Resident Evil Review

by Harvey S. Karten (film_critic AT compuserve DOT com)
March 14th, 2002

RESIDENT EVIL

Reviewed by Harvey Karten
Screen Gems/Constantin Films/Davis Films
Director: Paul W.S. Anderson
Writer: Paul W.S. Anderson
Cast: Milla Jovovich, Michelle Rodriguez, Eric Mabius, James Purefoy, Martin Crewes, Colin Salmon
Screened at: Review 1, NYC, 3/13/02

    Talk about strong female roles! As zombie-slayer Alice from the municipality of Raccoon City, Milla Jovovich makes Buffy look like a housewife from the town of Stepford. You wouldn't know it to look at her, at least in the beginning of "Resident Evil," where she lies barely conscious and, oh yes, virtually naked in her shower, but she does get to kick considerable butt and save the day for, well, for herself at least because everyone else seems to wind up either dead or undead.

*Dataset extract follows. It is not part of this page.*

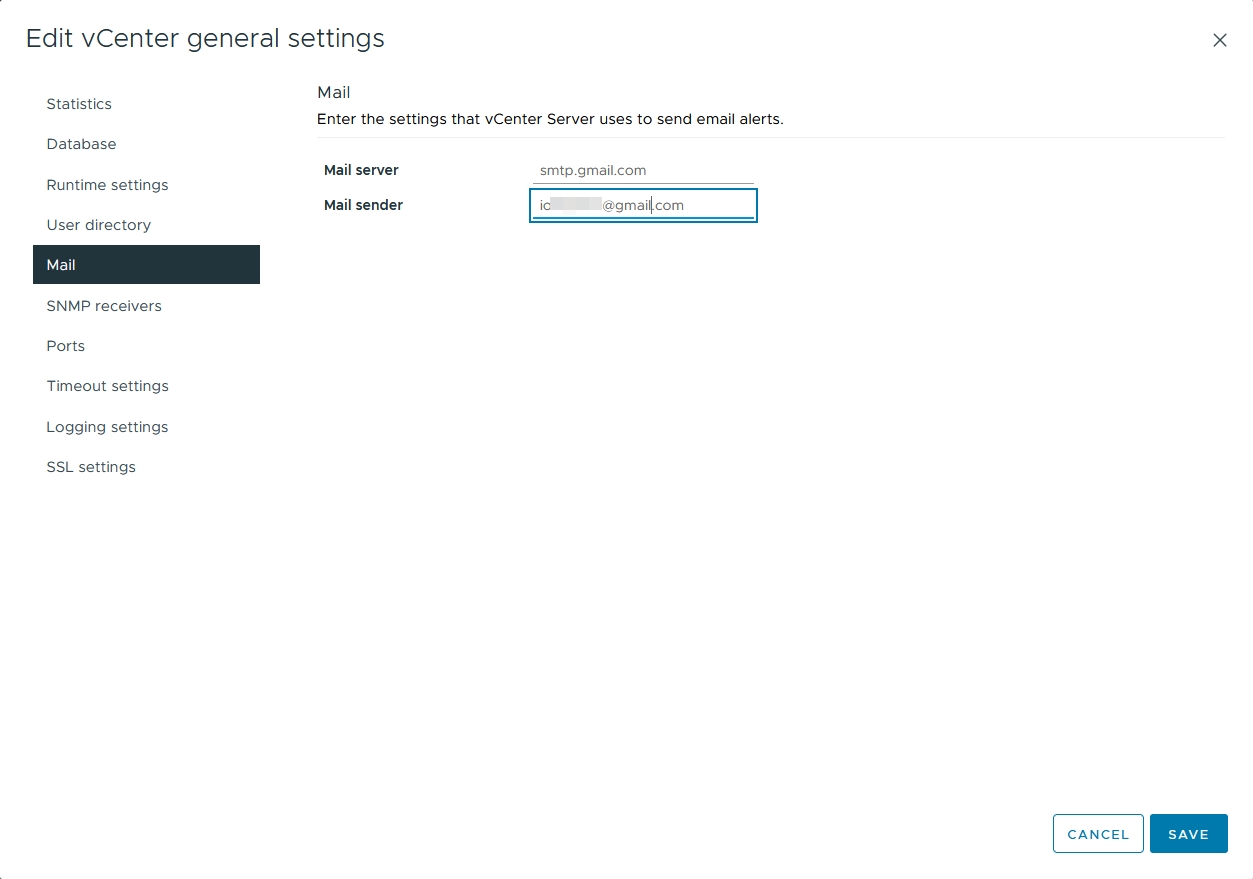This screenshot has width=1253, height=879.
Task: View the Ports settings page
Action: (x=65, y=346)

    If "Resident Evil" were not derived from the game which was produced and created by Shinji Mikami and Yoshiki Okamoto beginning in 1996 (with sequels in 1998 and 2000), we'd be tempted to say that the plot, such as it is, was torn from today's headlines. Here in the U.S. we've been through an anthrax scare that appears to have died down for now, and there's been considerable talk about the potential of the Axis of Evil's alleged experimentation with nasty biological warfare. Anyone who thinks that the U.S. is not preparing to counteract with similar germane ideas is living in la-la land but the way this movie's writer-director, Paul W.S. Anderson, seems to lean politically, such activity on our part would not be very nice. He goes with the scenario that the five hundred scientists and support people working underground in a Raccoon City lab (created mostly in Berlin's Adlershof Studio) are pursuing cures for disease in the pay of the huge Umbrella Corporation. Actually, though, they are working as well on military doings, specifically on viral techniques for killing the enemy. The virus is not as deadly as the one conjured up by Terry Gilliam in "12 Monkeys" but an accidental leak forces the Red Queen which is the supercomputer itself to make sure that none of the five hundred scientists gets out to infect others. The facilities are sealed and most people die within minutes. The juiciest death is in something that Disneyworld could use to update its Tower of Terror: an elevator that shafts its passengers, guillotining one of the hapless riders before our eyes.

    The opening scenes are the most effective, principally because they almost make sense. The people are human beings, they are panicked in a way that we can all imagine that we would be in a similar situation (such as if you were in the World Trade Center on 9/11), and the weird creatures have not yet emerged. Once the ghoulish demons rise up, having had their cells regenerated by the, oh, whatever, we're no longer in Raccoon Land but in dud city. You've seen 'em all before (in my own situation beginning with Edward L. Cahn's less-than- frightening movie "The Zombies of Mora-Tau").One creature without a lick of scare-ability, the Licker, is nothing more than the octopus-like critter that springs from people's stomachs in half the other undead movies.

    We do get to see a lot of Milla Jovovich, particularly since she favors mini-outfits, though for real acting we're better off watching Michelle Rodriguez in the role of Rain, sporting the signature scowl with which she opened the superior piece of filmmaking, "Girlfight." I suspect that the game fans would have a decent time of it all if they could manipulate their joy sticks or whatever they call the interactive gadget nowadays to mow down the Undead (who, by the way, can become Dead-Dead by breaking their spines or shooting them in the head). Without such interactivity, however, "Resident Evil" can be grooved on for Marco Beltrami and Marilyn Manson's original score, but outside of the first fifteen minutes when most of the actors are human, the movie is as scary as a ride through the Coney Island fun house.